# Species distribution modeling

### Overview

question Questions
• How to build & evaluate a niche model, visualize and project it ?

objectives Objectives

• Process both occurrences and environmental

• Partition occurrence data

• Model a theoretical ecological niche and predict species distribution in a future climate scenario by using SDM

requirements Requirements

time Time estimation: 1 hour

Supporting Materials

last_modification Last modification: Mar 12, 2021

# Introduction

Species Distribution Modeling (SDM) can help understand the distribution of a species depending on its environment. It can also attempt to quantify the impact of climate change on the species habitat, direct conservation efforts and predict invasive species distributions. This is done by associating data of species occurrences (observations) with a set of environmental data (such as temperature and precipitation).

The goal of this tutorial is to model a theoretical ecological niche and predict species distribution in a future climate scenario by using SDM with the Wallace interactive environment on Galaxy.
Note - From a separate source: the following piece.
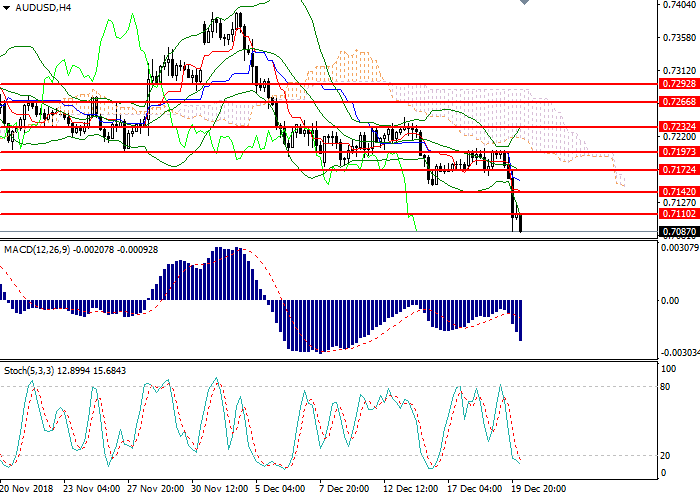Open the dropdown arrow beside AUDUSD,H4
The image size is (700, 500).
click(6, 7)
We’ll use the data occurrences of US Chrysemys picta (Painted turtle) from the North America region.

### Agenda

In this tutorial, we will deal with:

# Step 1: Import data from public databank

In this study the datasets are all imported from the GBIF databanks. It is also possible to import from bison, iNaturalist and others.
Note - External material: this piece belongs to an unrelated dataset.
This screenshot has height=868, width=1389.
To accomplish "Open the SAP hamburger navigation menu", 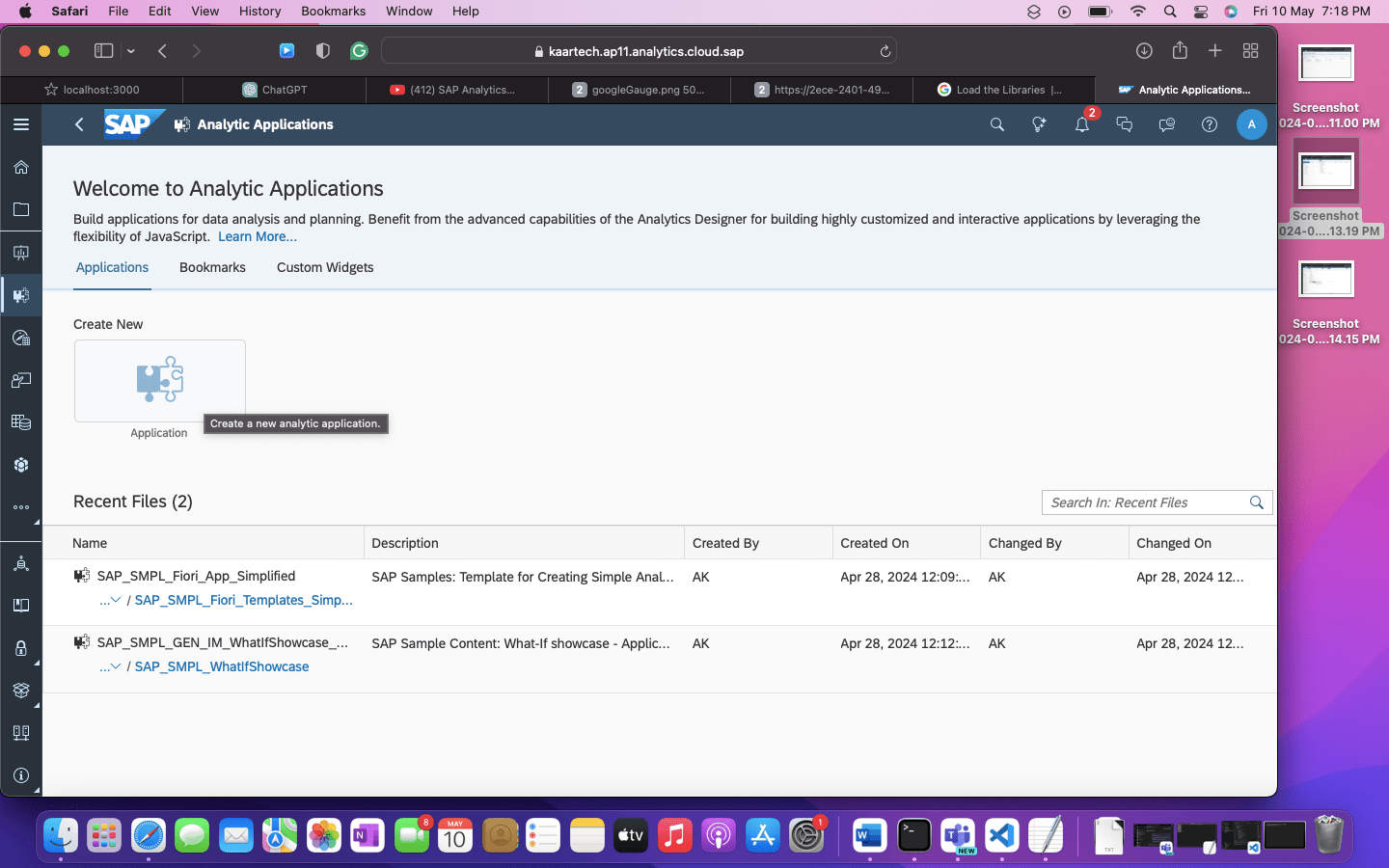I will (21, 124).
### hands_on Hands-on: Import the data

1. Create a new history for this tutorial and give it a proper name

### Tip: Creating a new history

Click the new-history icon at the top of the history panelIf the new-history is missing:

1. Click on the galaxy-gear icon (History options) on the top of the history panel
2. Select the option Create New from the menu

### Tip: Renaming a history

1. Click on Unnamed history (or the current name of the history) (Click to rename history) at the top of your history panel
2. Type the new name
3. Press Enter
2. Get species occurrences data tool with the following parameters
• “Scientific name”: chrysemys picta
• “Data source”: gbif
• “Number of records to return”: 10000
3. Inspect the generated file with the Scratchbook

We have now a tabular file with about 10,001 lines and many columns.

### question Questions

1. What do the lines in the files represent?
2. What are the columns 1, 2, 3 and 51 of the generated file?

### solution Solution

1. Each line represent an observation of Chrysemys picta, with its location, and some other metadata
2. Column 1 is the name, column 2 the longitude of the observation of Chrysemys picta, column 3 the latitude and column 50 the country code of the location

We would to extraction the 4 columns previously cited and keep only occurrence records from US.

### hands_on Hands-on: Import the data

1. Cut columns tool with the following parameters
• “Cut columns”: c1,c2,c3,c51
• “Delimited by”: Tab
• param-file “From”: output of Get species occurrences data
2. Inspect the generated file and check the 4 columns
3. Filter data tool with the following parameters
• param-file “Filter”: output of Cut columns
• “With following condition”: c4=='US'
• “Number of header lines to skip”: 1
4. Inspect the generated files

### question Question

How many occurrences have been conserved?

### solution Solution

64.55% of the occurrences (6,456) are conserved

5. Tabular to CSV tool
• param-file “tabular file”: output of Filter
• “output csv Separator”: ,
• “Header in file”: Yes
6. Due to an issue related to the actual tabular to csv converter application to GBIF format, each " sign is triplicated on the resulting file. You need to replace """ by " using for example the Replace tool parts of text tool.

# Step 2: Development and evaluation of SDM using Wallace

Wallace is a R Shiny app integrated into Galaxy. It provides an interactive environment for the rapid and effective development and evaluation of SDM, including data download, cleaning, partitioning, modeling, visualisation and predictions.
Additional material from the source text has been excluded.